[[ Data provided open ]]

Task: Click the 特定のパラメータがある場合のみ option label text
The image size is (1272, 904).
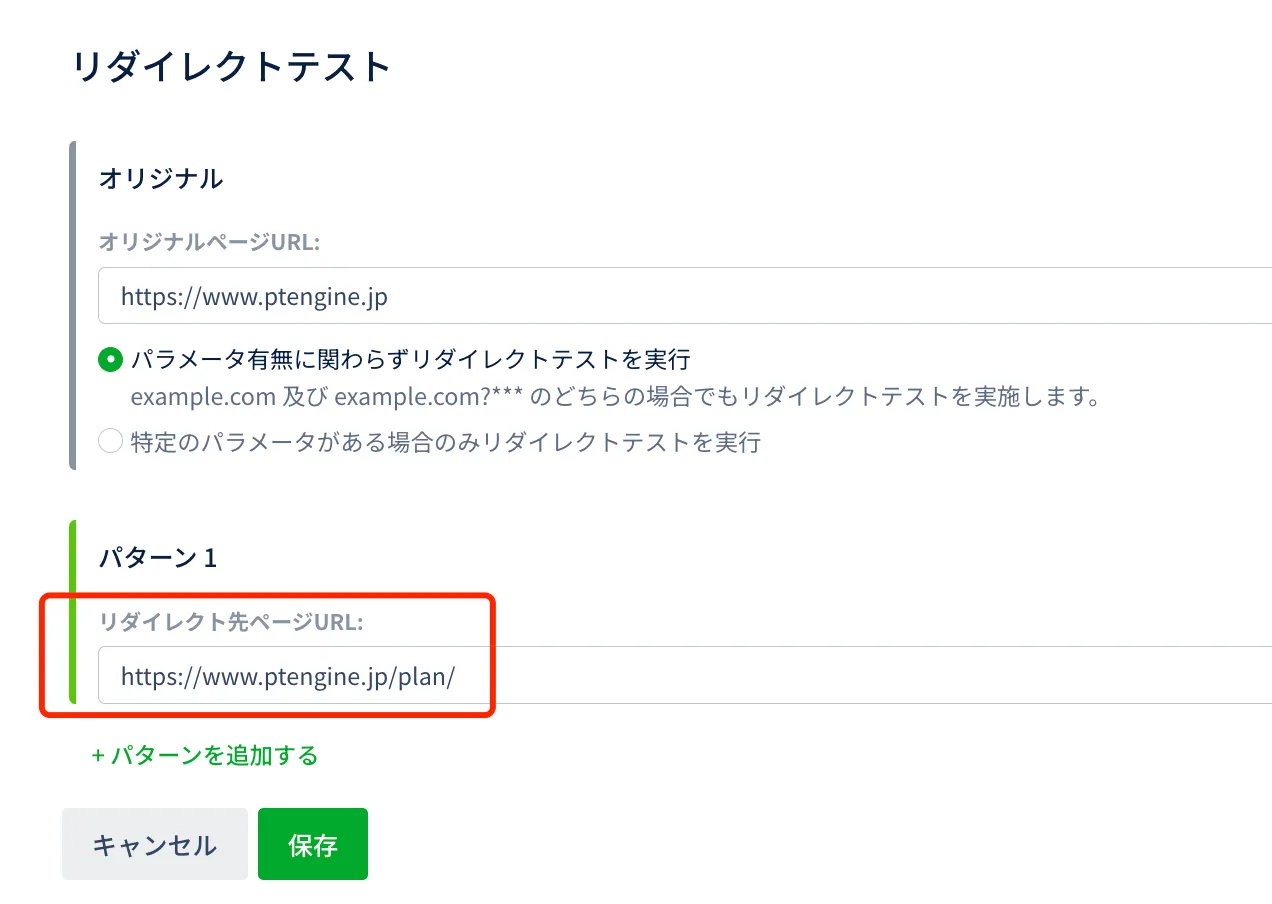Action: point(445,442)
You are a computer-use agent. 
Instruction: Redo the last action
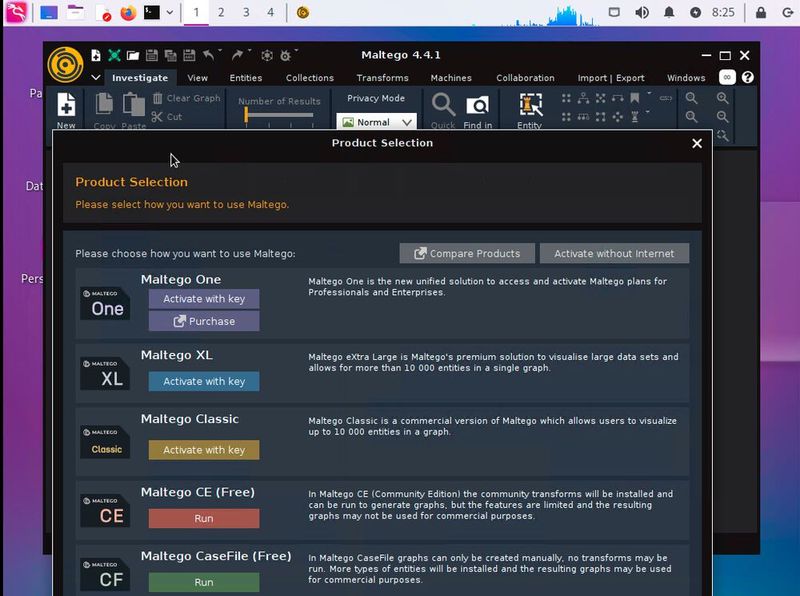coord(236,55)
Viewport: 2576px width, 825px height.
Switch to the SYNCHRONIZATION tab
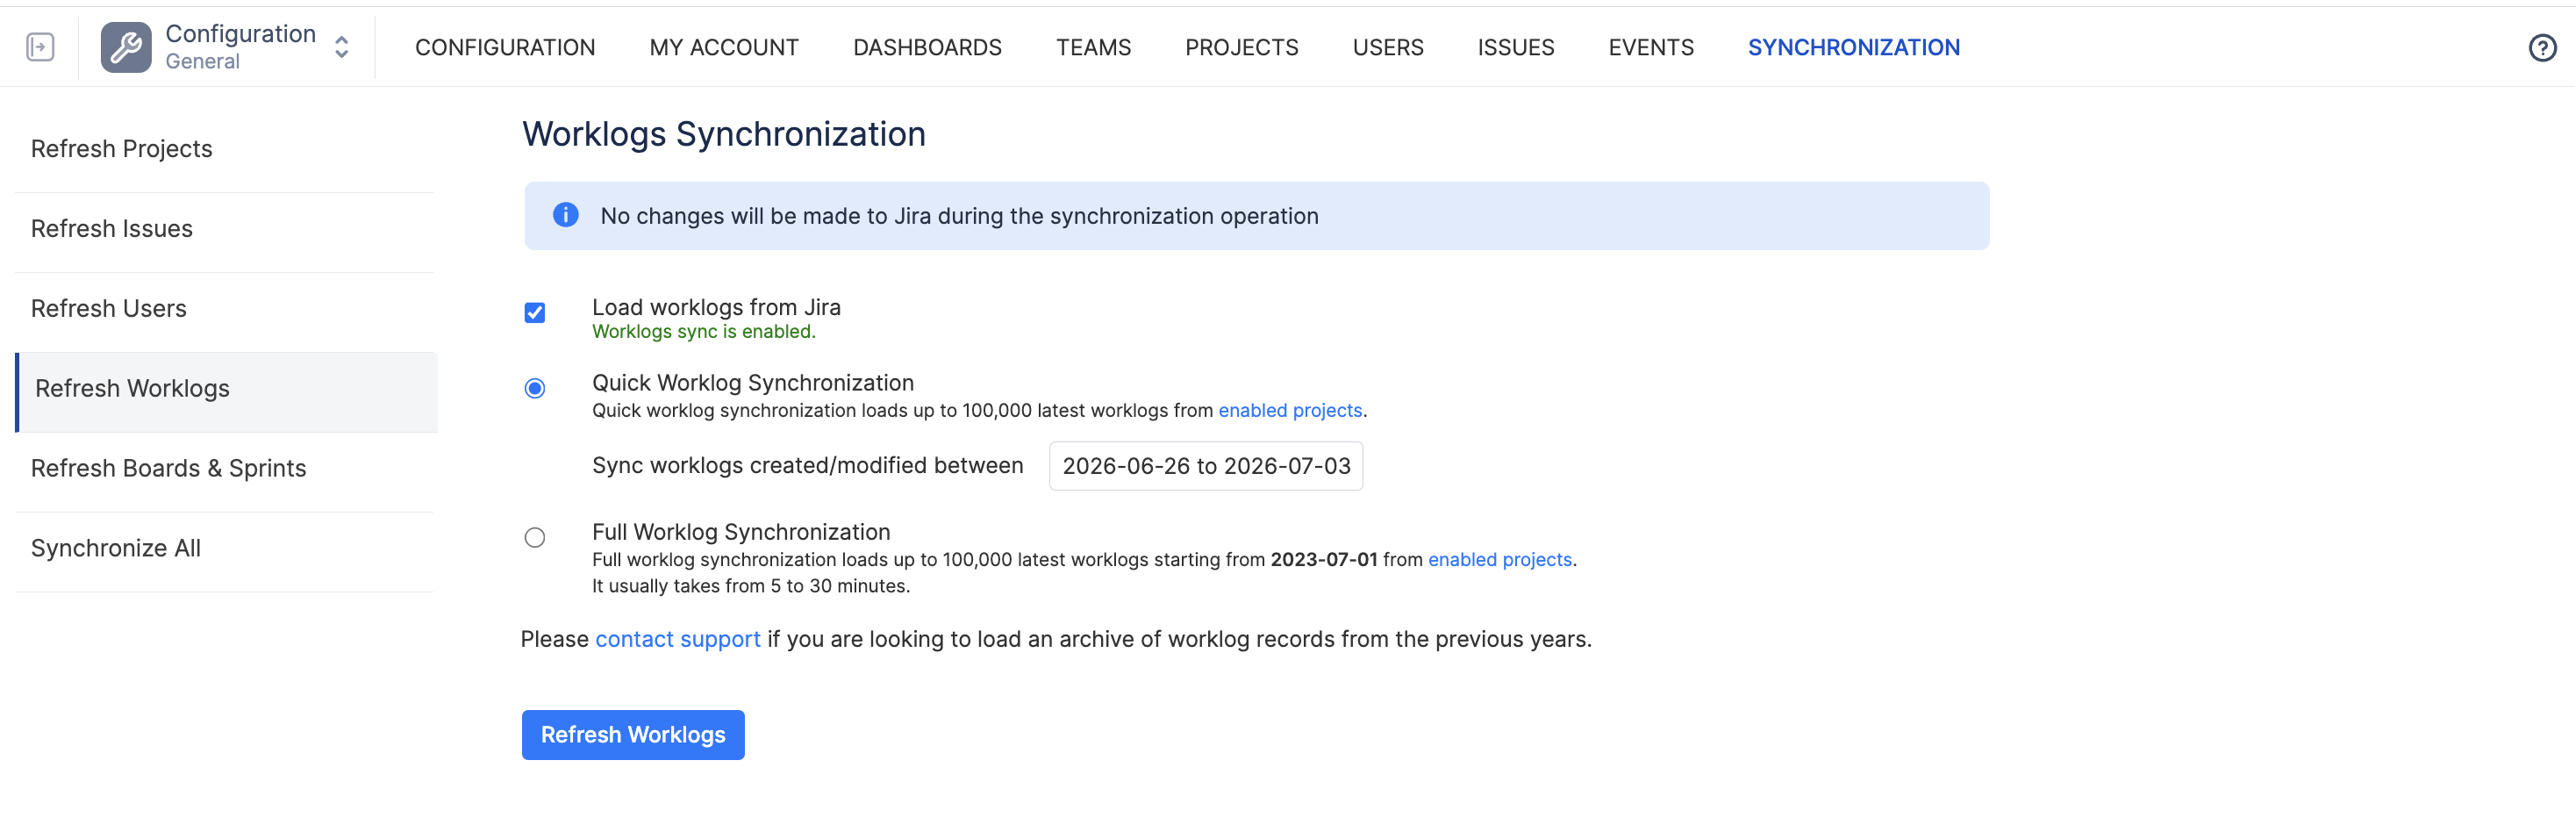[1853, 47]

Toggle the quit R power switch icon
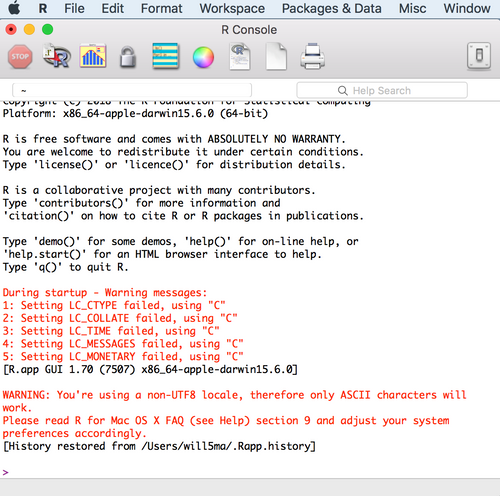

[[ Data provided closed ]]

**Exercise prompt**.
The response should consist of the entries above, given again exactly and free of pictures.

**Task result**.
Task: Click the 特定のパラメータがある場合のみ option label text
The image size is (1272, 904).
Action: point(445,442)
You are a computer-use agent. 
Instruction: Redo the last action
coord(236,55)
Viewport: 2576px width, 825px height.
Switch to the SYNCHRONIZATION tab
[1853, 47]

Toggle the quit R power switch icon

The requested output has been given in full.